Cyberattaque: "Aucun vol de données n'a été constaté pour l'instant"

Une enquête a été ouverte après la cyberattaque d'une ampleur inédite qui a touché des dizaines d'administrations publiques, d'hôpitaux, d'universités et jusqu'au Parlement.

En séance plénière de la Chambre ce jeudi, le Premier ministre Alexander De Croo (Open VLD) a répondu à plusieurs questions de députés sur la cyberattaque de mardi. "Nous devons être clairs: cette cyberattaque était d'un niveau jamais vu. Même le système de réservation de centres de vaccination a été impacté en début d'après-midi mais les services ont rapidement pu être rétablis. C'est assez interpellant," a déclaré le Premier ministre. 

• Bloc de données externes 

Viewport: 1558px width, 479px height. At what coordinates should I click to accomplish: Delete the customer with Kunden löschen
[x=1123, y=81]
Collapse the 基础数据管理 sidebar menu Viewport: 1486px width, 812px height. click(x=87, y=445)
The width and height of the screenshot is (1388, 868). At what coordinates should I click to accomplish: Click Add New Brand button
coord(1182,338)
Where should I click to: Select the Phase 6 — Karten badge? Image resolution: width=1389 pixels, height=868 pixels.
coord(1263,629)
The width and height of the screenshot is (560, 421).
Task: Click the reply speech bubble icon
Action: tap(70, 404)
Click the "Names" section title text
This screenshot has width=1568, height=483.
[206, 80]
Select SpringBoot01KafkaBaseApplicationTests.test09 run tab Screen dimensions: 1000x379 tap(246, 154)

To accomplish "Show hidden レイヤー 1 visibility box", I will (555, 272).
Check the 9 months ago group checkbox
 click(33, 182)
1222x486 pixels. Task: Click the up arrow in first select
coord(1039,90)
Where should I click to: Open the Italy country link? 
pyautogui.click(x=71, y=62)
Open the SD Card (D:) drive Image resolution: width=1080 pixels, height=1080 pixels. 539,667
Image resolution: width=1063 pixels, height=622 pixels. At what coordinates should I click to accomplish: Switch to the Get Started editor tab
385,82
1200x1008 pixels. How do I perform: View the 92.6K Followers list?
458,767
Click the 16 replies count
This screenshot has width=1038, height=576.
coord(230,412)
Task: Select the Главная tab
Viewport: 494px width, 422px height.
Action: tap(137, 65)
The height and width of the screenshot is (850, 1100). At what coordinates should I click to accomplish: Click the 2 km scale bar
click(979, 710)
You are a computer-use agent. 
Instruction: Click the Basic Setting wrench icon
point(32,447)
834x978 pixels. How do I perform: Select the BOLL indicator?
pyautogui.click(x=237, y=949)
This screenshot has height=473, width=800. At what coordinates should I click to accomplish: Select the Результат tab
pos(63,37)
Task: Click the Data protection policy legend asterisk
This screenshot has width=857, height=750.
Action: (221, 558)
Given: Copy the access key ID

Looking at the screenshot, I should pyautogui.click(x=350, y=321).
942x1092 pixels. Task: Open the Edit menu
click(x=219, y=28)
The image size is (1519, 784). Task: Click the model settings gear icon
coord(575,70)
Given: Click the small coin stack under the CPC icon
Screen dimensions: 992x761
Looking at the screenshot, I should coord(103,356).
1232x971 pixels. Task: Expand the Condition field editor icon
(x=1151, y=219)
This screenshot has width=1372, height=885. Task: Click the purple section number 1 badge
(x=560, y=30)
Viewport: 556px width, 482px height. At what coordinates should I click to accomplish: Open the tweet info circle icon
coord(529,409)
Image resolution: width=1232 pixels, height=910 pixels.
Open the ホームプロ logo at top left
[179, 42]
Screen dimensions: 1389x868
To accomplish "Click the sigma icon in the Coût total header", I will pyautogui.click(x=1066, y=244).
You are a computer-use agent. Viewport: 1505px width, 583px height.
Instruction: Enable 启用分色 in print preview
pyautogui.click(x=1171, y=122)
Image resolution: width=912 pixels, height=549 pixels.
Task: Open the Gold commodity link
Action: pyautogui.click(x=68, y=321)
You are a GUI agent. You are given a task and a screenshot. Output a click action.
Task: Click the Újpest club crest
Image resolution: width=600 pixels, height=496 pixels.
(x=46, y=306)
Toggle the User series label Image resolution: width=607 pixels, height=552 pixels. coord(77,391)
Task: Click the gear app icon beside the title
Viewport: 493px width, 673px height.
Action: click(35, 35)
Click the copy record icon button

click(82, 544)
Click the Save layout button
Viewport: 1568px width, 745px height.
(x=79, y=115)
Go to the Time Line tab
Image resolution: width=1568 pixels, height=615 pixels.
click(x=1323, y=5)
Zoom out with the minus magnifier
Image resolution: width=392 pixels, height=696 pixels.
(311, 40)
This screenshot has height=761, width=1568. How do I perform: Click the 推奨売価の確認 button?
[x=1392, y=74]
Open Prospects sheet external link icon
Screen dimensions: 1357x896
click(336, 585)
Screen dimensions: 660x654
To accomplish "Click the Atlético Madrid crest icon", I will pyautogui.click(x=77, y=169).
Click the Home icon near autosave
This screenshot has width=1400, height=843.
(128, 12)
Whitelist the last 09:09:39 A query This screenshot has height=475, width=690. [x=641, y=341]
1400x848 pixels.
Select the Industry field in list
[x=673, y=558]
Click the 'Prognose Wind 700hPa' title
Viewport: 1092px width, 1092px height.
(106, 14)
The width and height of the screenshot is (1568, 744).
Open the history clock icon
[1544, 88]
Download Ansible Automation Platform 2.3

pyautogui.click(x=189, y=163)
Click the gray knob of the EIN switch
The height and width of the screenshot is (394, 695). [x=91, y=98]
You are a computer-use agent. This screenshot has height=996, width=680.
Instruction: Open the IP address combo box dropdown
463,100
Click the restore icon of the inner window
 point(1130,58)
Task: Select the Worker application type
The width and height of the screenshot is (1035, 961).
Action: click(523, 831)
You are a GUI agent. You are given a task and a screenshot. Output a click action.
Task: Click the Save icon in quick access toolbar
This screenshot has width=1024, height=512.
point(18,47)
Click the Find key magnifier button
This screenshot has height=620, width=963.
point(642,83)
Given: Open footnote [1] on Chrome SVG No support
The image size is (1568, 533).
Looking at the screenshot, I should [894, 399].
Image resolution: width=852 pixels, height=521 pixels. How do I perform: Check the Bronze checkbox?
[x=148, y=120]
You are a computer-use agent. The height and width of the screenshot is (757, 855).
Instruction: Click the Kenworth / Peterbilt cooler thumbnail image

"L'analyse est en cours pour essayer de comprendre quelle est l'origine de l'attaque et ses conséquences, comme par exemple un vol de données qui aurait pu avoir lieu. Pour l'instant, ce n'est pas confirmé. L'analyse toujours en cours et une plainte a été déposée auprès du parquet fédéral."

 

"Ce genre d'attaques est devenu malheureusement quelque chose de quotidien," a encore dit Alexander De Croo. "Il y en a tous les jours, dans d'autres pays aussi. Et aussi dans les secteur privé. En Belgique, 3 entreprises sur 4 disent avoir connu des infiltrations dans leurs systèmes informatiques. Nous vivons dans une nouvelle réalité, où ce type de criminalité peut aller très loin et avoir un impact dans notre vie quotidienne. Il faut investir dans les infrastructures et dans leur sécurité. Nous n'avons pas attendu cette attaque pour en être conscients. Le gouvernement précédent et l'actuel ont investi en ce sens; et de nouveaux moyens ont été libérés pour la cybersécurité lors du conclave budgétaire, et d'autres moyens sont prévus dans le plan de relance. Le CNS du 20 mai prochain, c'était déjà prévu, va plancher sur une stratégie mise à jour pour adapter les modèles à la situation actuelle. On devra peut-être en faire plus encore. Parce que c'est une évolution rapide et on doit être sur d'être à la hauteur."

 

L'attaque par déni de service (DDoS), consistant en un envoi massif de données sur un serveur pour le rendre inopérant, a pris pour cible mardi la société Belnet, qui gère l'accès à internet des services publics , perturbant le fonctionnement de "plus de 200" administrations. Ce jour-là, les travaux des commissions parlementaires, qui se déroulent actuellement via internet en visioconférence, n'ont pas pu avoir lieu. Selon Belnet, l'attaque a été "entièrement sous contrôle" dès mardi soir et tout indique qu'elle visait "uniquement à saturer le réseau" géré par cette entreprise. La firme de sécurité informatique Secutec a affirmé de son côté que l'attaque avait également été dirigée contre les fournisseurs d'accès Telenet et Proximus.

Les assaillants ont utilisé "un total de 257.000 adresses IP provenant de 29 pays", dont les Etats-Unis, la Chine, la Russie et l'Afrique du Sud, selon l'agence de presse Belga citant un responsable de Secutec. Belnet a porté plainte pour "sabotage informatique" auprès d'une section de la police belge spécialisée en cybersécurité, la Computer Crime Unit, qui sera chargée d'enquêter sous l'autorité du parquet fédéral.